When their affair is discovered by the authorities, the two are separated and tortured into betraying one another. Their love has to be beaten out of them; it cannot be tolerated that they should have greater loyalty to someone other than Big Brother. “Never again will you be capable of love, or friendship, or joy of living, or laughter, or curiosity, or courage, or integrity…” Winston is told by a state enforcer, towards the end of the book. […] “… there will be no loyalty, except loyalty towards the party. There will be no love, except the love of Big Brother.”
He is told: “Always, at every moment, there will be the thrill of victory, the sensation of trampling on an enemy who is helpless. If you want a picture of the future, imagine a boot stamping on a human face - forever.”
The novel is one of the greatest of the 20th Century. It came out to almost universally positive reviews and is still much loved today.

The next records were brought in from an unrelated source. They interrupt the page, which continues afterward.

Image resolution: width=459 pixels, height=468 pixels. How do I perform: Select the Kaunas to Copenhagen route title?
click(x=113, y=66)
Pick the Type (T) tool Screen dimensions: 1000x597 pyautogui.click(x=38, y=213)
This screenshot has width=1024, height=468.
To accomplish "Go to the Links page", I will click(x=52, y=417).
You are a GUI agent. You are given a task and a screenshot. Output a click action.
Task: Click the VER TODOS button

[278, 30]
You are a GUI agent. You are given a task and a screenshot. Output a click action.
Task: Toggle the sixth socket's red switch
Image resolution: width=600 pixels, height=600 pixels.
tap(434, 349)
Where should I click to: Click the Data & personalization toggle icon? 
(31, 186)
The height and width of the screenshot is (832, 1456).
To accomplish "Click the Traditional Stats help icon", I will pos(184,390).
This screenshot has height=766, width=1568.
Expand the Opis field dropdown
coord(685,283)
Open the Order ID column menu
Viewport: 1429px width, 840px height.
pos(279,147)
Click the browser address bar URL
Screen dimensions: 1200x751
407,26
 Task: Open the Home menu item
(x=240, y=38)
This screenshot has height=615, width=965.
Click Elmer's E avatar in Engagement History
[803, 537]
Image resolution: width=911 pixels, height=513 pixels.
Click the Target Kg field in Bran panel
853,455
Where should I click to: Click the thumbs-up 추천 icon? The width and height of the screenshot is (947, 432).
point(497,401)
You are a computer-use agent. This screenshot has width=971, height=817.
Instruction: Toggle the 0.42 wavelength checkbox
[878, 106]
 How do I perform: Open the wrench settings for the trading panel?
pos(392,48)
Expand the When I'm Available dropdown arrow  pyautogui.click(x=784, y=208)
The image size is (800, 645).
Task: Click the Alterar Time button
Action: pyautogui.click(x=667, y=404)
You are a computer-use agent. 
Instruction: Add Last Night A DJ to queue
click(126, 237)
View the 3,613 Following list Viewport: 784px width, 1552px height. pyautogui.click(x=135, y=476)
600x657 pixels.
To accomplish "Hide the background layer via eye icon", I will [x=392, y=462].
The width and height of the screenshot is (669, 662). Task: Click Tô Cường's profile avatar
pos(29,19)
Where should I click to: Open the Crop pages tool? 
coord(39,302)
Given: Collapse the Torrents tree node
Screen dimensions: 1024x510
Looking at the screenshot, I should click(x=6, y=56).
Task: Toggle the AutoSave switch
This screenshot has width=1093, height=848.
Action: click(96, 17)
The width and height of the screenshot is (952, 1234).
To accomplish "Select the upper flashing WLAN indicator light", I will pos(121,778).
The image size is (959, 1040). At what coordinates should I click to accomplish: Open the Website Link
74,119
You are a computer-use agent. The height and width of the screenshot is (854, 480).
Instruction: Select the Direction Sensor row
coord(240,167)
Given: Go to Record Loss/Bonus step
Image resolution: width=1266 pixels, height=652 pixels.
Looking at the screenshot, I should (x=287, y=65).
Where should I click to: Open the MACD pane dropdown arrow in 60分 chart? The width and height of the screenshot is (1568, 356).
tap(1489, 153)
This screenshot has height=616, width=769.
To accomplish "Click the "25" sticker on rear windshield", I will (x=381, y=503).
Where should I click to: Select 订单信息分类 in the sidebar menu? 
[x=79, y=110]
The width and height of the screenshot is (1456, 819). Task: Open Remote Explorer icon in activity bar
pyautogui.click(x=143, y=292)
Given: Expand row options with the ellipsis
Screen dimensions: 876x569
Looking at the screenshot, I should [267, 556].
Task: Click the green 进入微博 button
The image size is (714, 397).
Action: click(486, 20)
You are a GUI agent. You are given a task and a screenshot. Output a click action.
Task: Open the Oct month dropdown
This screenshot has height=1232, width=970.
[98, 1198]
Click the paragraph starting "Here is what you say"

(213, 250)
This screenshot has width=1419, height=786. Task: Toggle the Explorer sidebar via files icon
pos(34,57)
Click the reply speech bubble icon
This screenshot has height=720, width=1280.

At the time of its publication, the Book of the Month club in America wanted Orwell to cut out large sections of the book, including its Newspeak appendix and the long section on Emmanuel Goldstein’s “The Theory and Practise of Oligarchical Collectivism”. Orwell refused. The publisher speculated that, by declining to make the cuts, he stood to lose a minimum of $40,000. But Orwell valued the political aspect of the work too highly to do any different; and the Book of the Month club decided to take on 1984 anyway. Orwell: “So that shows that virtue is its own reward, or that honesty is the best policy, I forget which.”